WHAT YOU WILL DO: Omitting all pictures, copy word for word the lines from the line containing "Click the red link icon for 免拆洗衣槽清洁剂" through the final line of the entries.

RECORDS SHOWN:

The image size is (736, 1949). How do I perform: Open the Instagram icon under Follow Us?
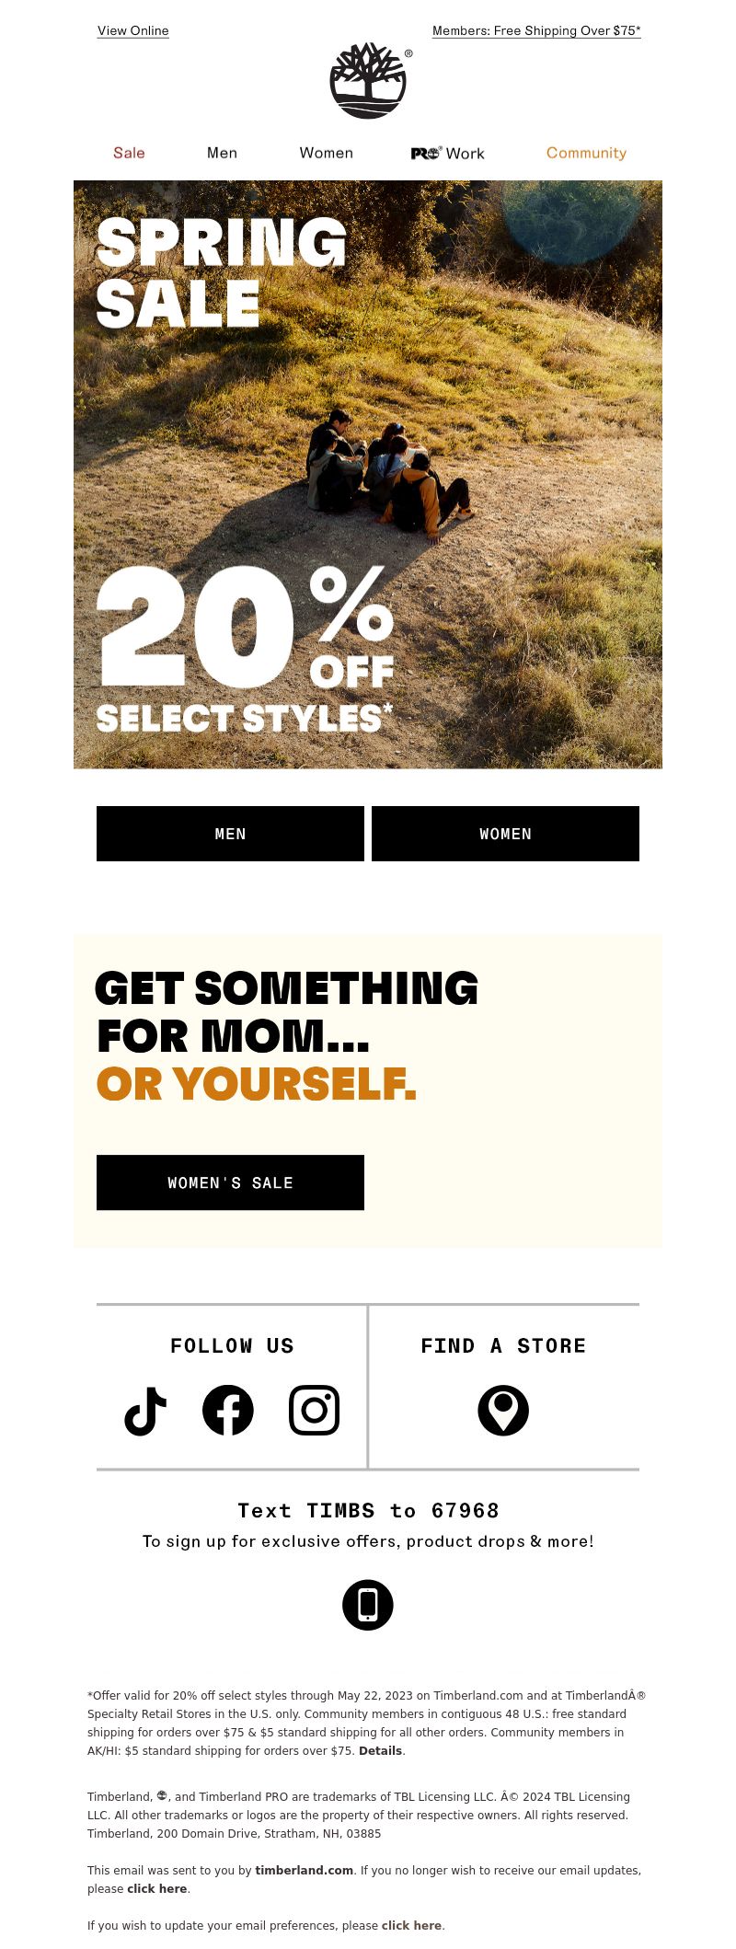point(315,1411)
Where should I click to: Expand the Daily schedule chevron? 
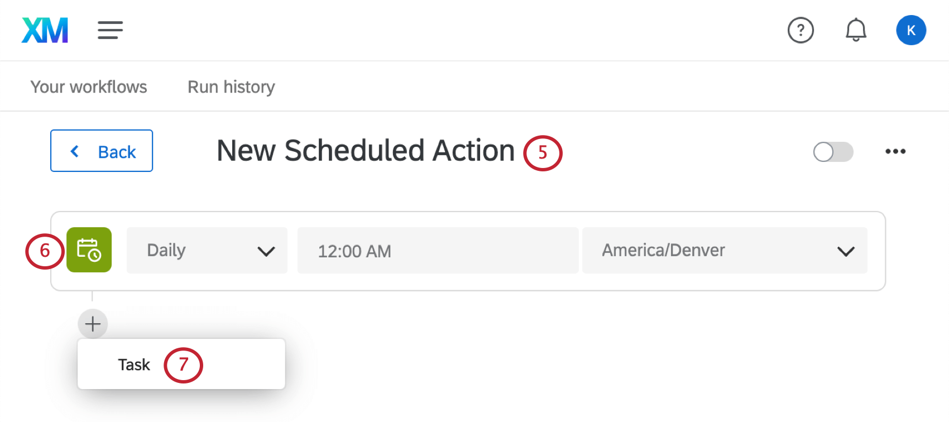(266, 251)
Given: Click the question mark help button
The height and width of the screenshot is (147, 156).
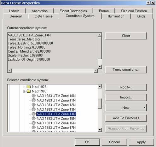Looking at the screenshot, I should coord(148,3).
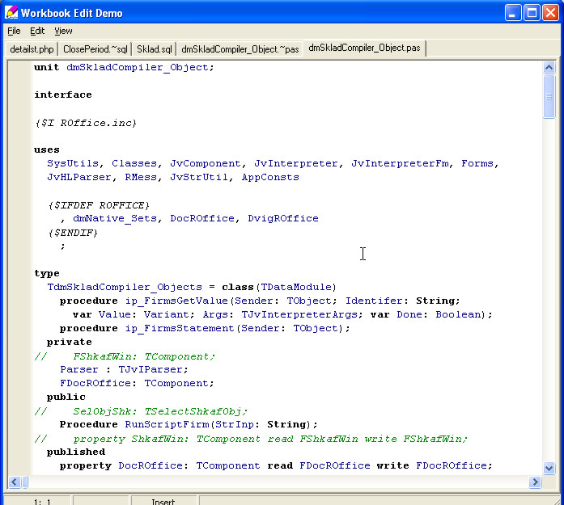
Task: Open the File menu
Action: coord(14,31)
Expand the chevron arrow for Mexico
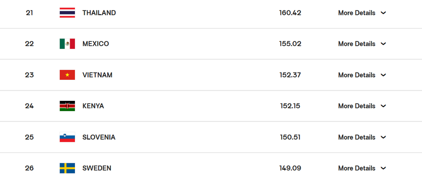Viewport: 422px width, 181px height. coord(383,43)
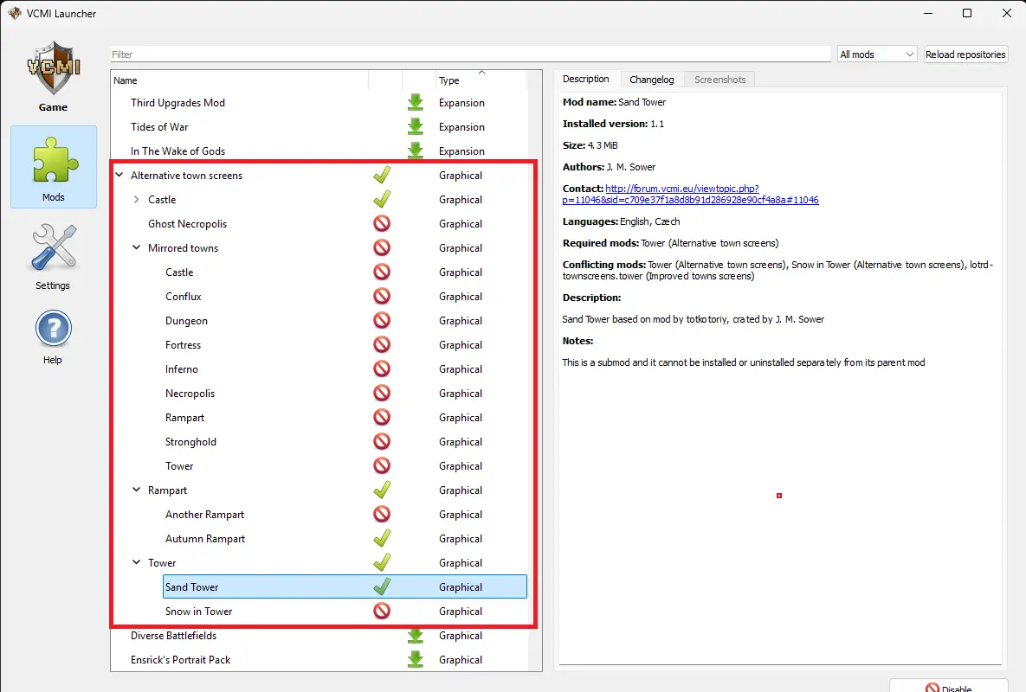The image size is (1026, 692).
Task: Click download arrow for Third Upgrades Mod
Action: 416,103
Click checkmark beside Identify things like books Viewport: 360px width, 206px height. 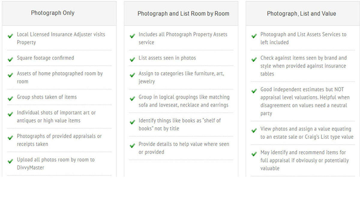[x=132, y=122]

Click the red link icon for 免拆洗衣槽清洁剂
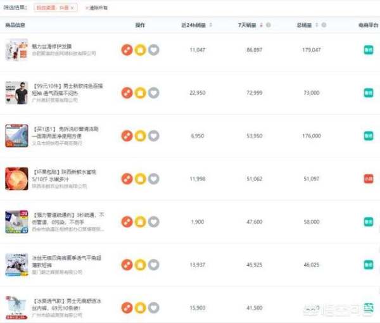[x=127, y=136]
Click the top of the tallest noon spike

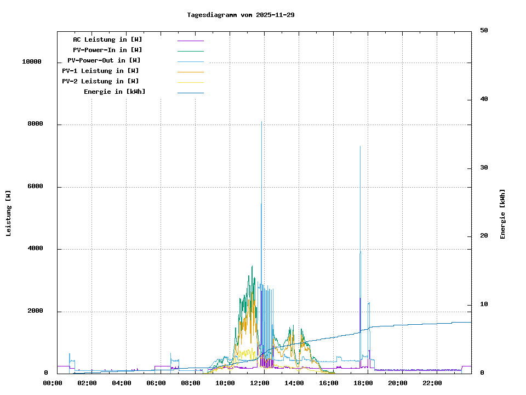[261, 122]
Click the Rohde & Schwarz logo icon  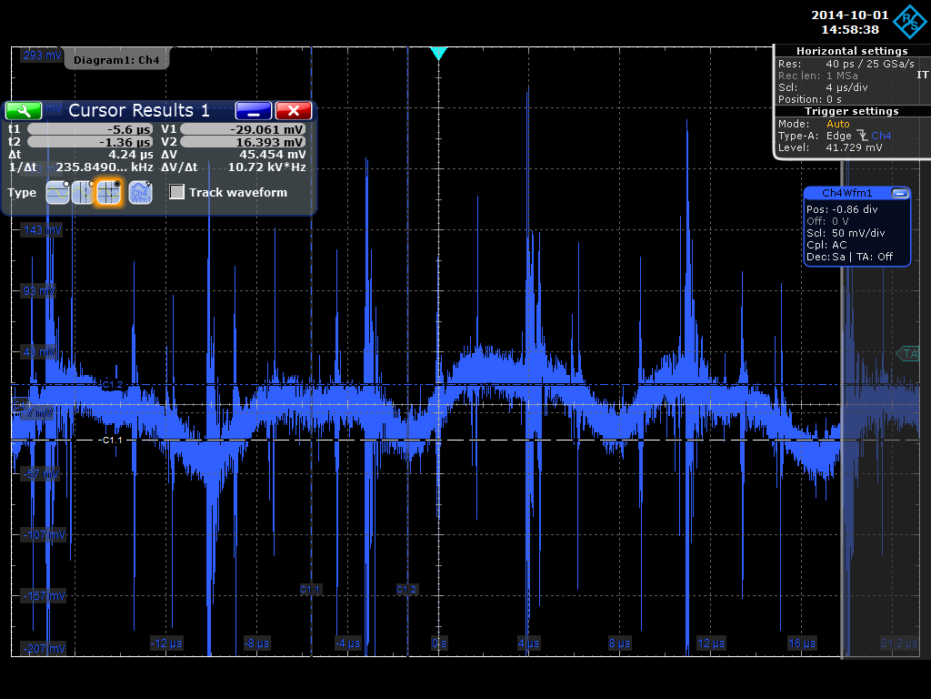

TASK ANSWER:
Click the red link icon for 免拆洗衣槽清洁剂
[x=127, y=136]
Click the top of the tallest noon spike

[261, 122]
Click the Rohde & Schwarz logo icon  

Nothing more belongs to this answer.